PASSAGE SHOWN —
Both of these calls seem to take significant time and it appears some actual copying is involved.

Furthermore, I’ve tried using the ‘clEnqueueMapBuffer’ and ‘clEnqueueUnmapMemObject’, instead of the ‘clEnqueueReadBuffer’, but that doesn’t seem to work (or I’m not doing it at the right place or with the right arguments).

I’ve also read something about alignment of the original memory allocation, but I don’t want to modify that part. Is it possible at all to omit the CPU-CPU copy without modifying the original memory allocation scheme?

You have to use either read buffer or map/unmap buffer to get the data back. ReadBuffer obviously has to copy the data since you provide it with a pointer, and the api must honour the same semantics which make it work on all devices.

Try using enqueueMapBuffer instead.

Note that the api provides a certain view of the world but internally even the cpu driver could do things very differently so you can’t really expect to be able to process in-place.

And what do you mean by ‘significant time’? If copying the data twice is a significant amount of time verses the algorithm execution, then opencl simply wont provide you any benefit and worrying about it is pointless.

Do not base your timing on a single run; the first-run time (which can not be changed as it depends on the operating system) will probably be meaninglessly very large.

Thank you for your response.

As I’ve said in the earlier message, I have tried the map/unmap scheme, but it doesn’t seem to work for me. I have one input array and one output array, both of the same size. My complete code now looks like this (using map/unmap):


cl_mem device_input = clCreateBuffer(context, CL_MEM_READ_WRITE | CL_MEM_USE_HOST_PTR, size, original_input, NULL);
cl_mem device_output = clCreateBuffer(context, CL_MEM_READ_WRITE | CL_MEM_USE_HOST_PTR, size, original_output, NULL);
<<< run the kernel >>>
void* pointer = clEnqueueMapBuffer(queue, device_output, CL_TRUE, CL_MAP_READ, size, 0, 0, NULL, NULL, NULL);
clFinish(queue);
clEnqueueUnmapMemObject(queue, device_output, pointer, 0, NULL, NULL);
clReleaseMemObject(device_input);
clReleaseMemObject(device_output);
<<< test the results of 'original_output' >>>

The above code does not seem to work though. It does decrease the total memory copy time by half, but the results are incorrect.

TO DO —
1. According to the OpenCL thread, what does the first-run time depend on?
2. Put this sentence from the OpenCL thread into Spanish: "It does decrease the total memory copy time by half, but the results are incorrect."
3. Extend the OpenCL thread past its final sentence.
These entries have no connection to the OpenCL thread.

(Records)
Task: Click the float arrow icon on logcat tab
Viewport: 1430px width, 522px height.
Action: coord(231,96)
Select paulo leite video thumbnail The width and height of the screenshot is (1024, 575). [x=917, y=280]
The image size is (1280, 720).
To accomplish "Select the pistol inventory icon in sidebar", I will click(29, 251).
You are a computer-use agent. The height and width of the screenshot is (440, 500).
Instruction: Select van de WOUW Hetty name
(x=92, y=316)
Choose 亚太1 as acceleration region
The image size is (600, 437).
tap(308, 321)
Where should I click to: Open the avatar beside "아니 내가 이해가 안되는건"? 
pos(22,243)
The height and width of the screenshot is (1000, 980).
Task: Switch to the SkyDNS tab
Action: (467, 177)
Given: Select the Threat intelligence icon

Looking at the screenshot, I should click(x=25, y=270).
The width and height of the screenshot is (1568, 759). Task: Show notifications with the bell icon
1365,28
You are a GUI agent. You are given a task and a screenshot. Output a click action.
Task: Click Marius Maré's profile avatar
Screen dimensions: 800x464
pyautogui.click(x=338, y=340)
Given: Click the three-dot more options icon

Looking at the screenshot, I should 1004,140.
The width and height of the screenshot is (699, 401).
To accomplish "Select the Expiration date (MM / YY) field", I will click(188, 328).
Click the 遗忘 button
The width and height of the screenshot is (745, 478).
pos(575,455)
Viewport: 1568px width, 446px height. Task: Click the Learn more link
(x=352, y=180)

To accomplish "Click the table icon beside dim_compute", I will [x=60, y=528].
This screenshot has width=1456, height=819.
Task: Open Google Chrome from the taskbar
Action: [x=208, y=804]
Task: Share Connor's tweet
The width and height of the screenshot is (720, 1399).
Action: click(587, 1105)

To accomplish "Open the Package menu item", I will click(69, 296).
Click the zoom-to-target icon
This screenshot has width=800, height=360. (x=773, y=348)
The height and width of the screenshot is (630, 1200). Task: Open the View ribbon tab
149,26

EXPECTED OUTPUTS —
1. The operating system.

2. Sí reduce a la mitad el tiempo total de copia de memoria, pero los resultados son incorrectos.

3.
What does work for me is the following (using ‘clEnqueueReadBuffer’) code:


cl_mem device_input = clCreateBuffer(context, CL_MEM_READ_WRITE | CL_MEM_USE_HOST_PTR, size, original_input, NULL);
cl_mem device_output = clCreateBuffer(context, CL_MEM_READ_WRITE | CL_MEM_USE_HOST_PTR, size, original_output, NULL);
<<< run the kernel >>>
clEnqueueReadBuffer(queue, device_output, CL_TRUE, 0, size, original_output, 0, NULL, NULL);
clReleaseMemObject(device_input);
clReleaseMemObject(device_output);
<<< test the results of 'original_output' >>>

So what you are saying is that with the map/unmap scheme and the ‘CL_MEM_USE_HOST_PTR’ I might be able to omit the memory copies, but it is not certain that it would work for every case / every machine / every OpenCL driver instance. If that is true though, I should still get correct results with the above code, right? It might be that because the allocated memory is not properly aligned to 128-byte boundaries for example (as Intel states in their documents).

I understand the problem with memory-copy versus kernel execution time. However, what I’m working on is just a toy example, in which I have 16M integers in an input array and the same amount in an output array. My kernel runs with 16M threads each incrementing the input by 3. What I’m trying to do here is to omit the CPU-CPU memory copies, because I believe that should be possible somehow!

What I mean with significant time is that it takes more time than the kernel (which also reads/writes from and to the same memory), while it should take a small amount of CPU cycles in the ideal case, since it should simply create a new pointer and point it to the corrrect place in memory!

I understand this. I run some memory copy and a kernel before I start the useful part (and the timers).

cl_mem device_input = clCreateBuffer(context, CL_MEM_READ_WRITE | CL_MEM_USE_HOST_PTR, size, original_input, NULL);
cl_mem device_output = clCreateBuffer(context, CL_MEM_READ_WRITE | CL_MEM_USE_HOST_PTR, size, original_output, NULL);
<<< run the kernel >>>
void* pointer = clEnqueueMapBuffer(queue, device_output, CL_TRUE, CL_MAP_READ, size, 0, 0, NULL, NULL, NULL);
clFinish(queue);
clEnqueueUnmapMemObject(queue, device_output, pointer, 0, NULL, NULL);
clReleaseMemObject(device_input);
clReleaseMemObject(device_output);
<<< test the results of 'original_output' >>>

The problem is in the last line. There’s no guarantee that the most up-to-date data will be in original_output once you have destroyed device_output. OpenCL only guarantees that you will see the most up-to-date bits in the period when the buffer is mapped.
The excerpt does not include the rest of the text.